▶ _Task prompt_
Render the data below as a Markdown table with the columns Row and Line, giving each non-blank line its own numbered row. Leave out the pictures.

▶ _Dataset records_
....................

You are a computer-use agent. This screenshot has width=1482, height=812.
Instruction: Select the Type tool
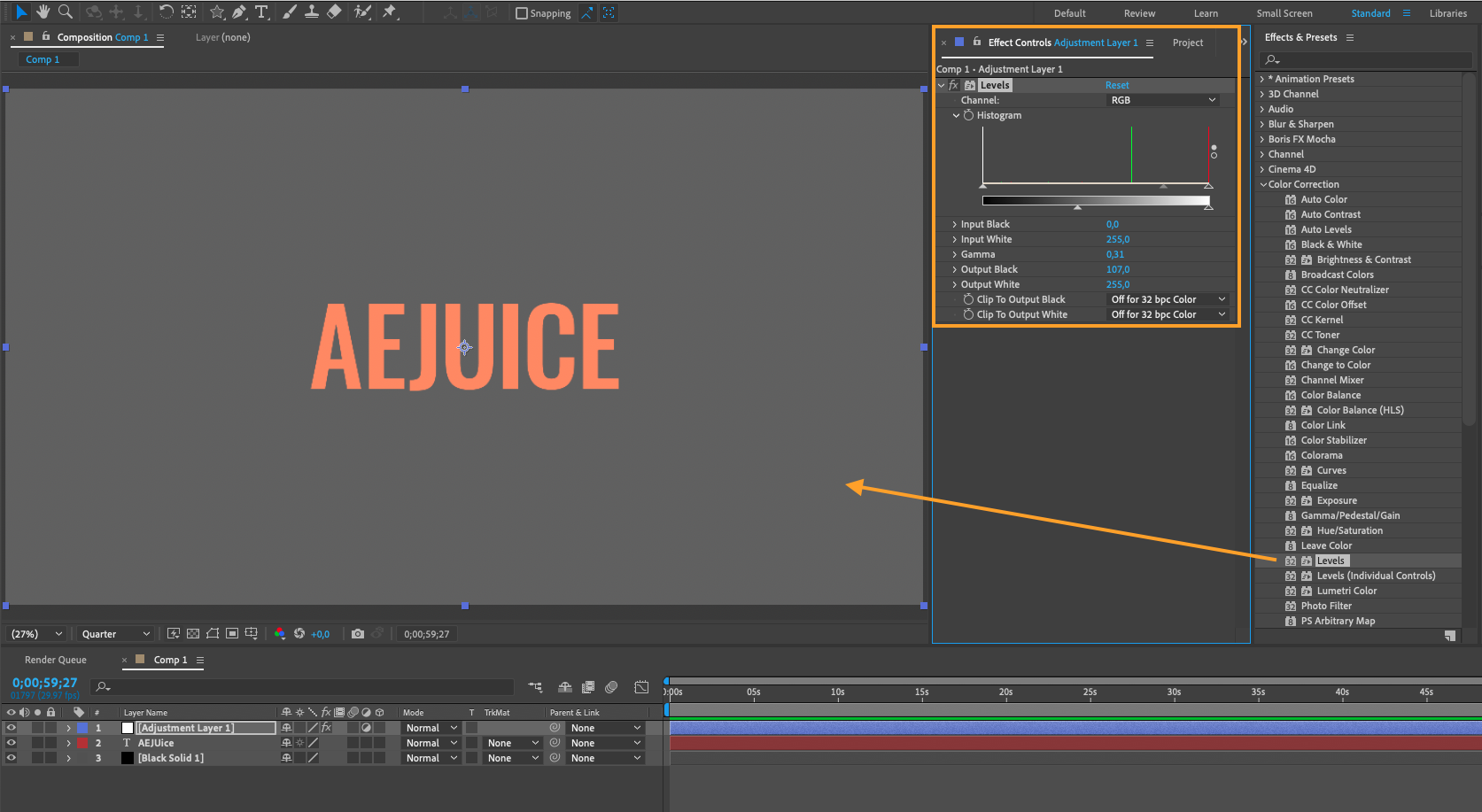[261, 12]
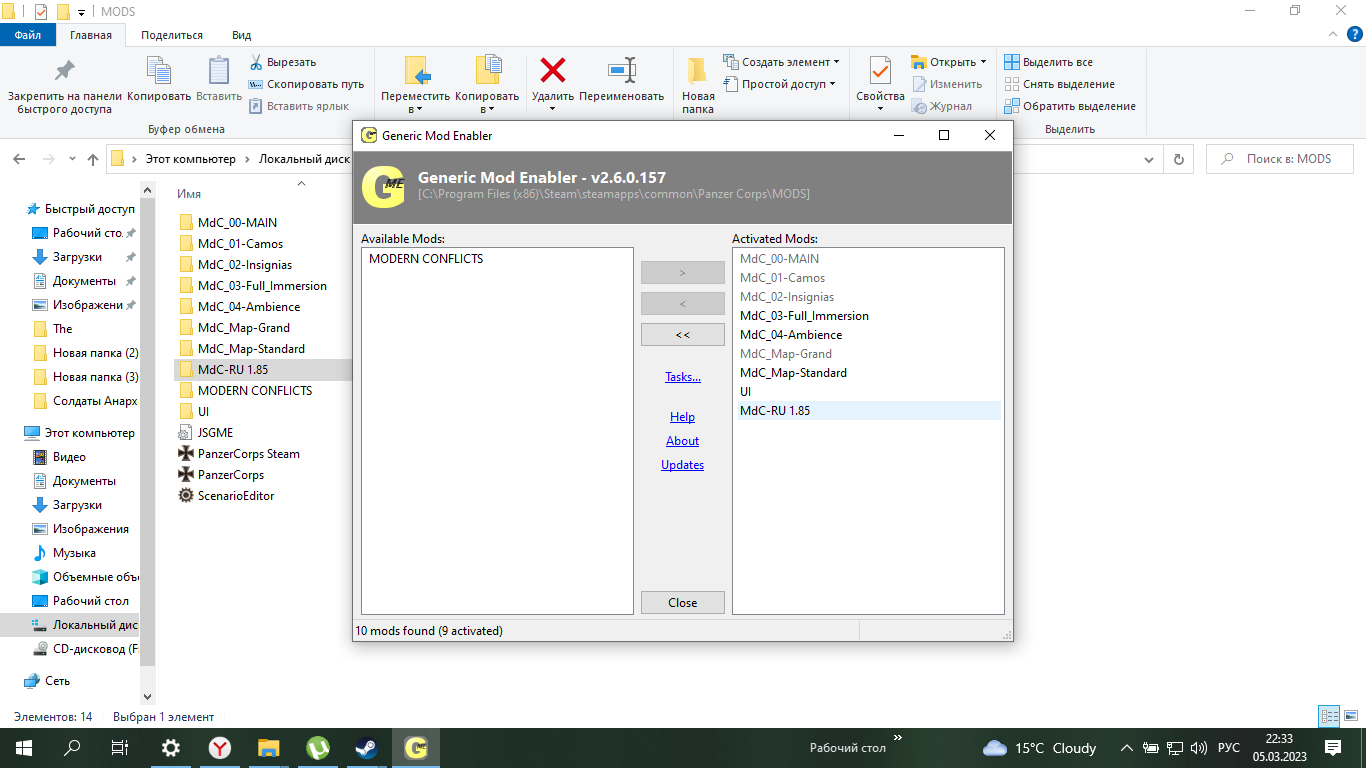Click the disable all mods << button
Screen dimensions: 1366x768
[x=682, y=335]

....................

▶ _Answer below_
| Row | Line |
|---|---|
| 1 | You are a computer-use agent. This screenshot has width=1482, height=812. |
| 2 | Instruction: Select the Type tool |
| 3 | [261, 12] |
| 4 | Click the disable all mods << button |
| 5 | Screen dimensions: 1366x768 |
| 6 | [x=682, y=335] |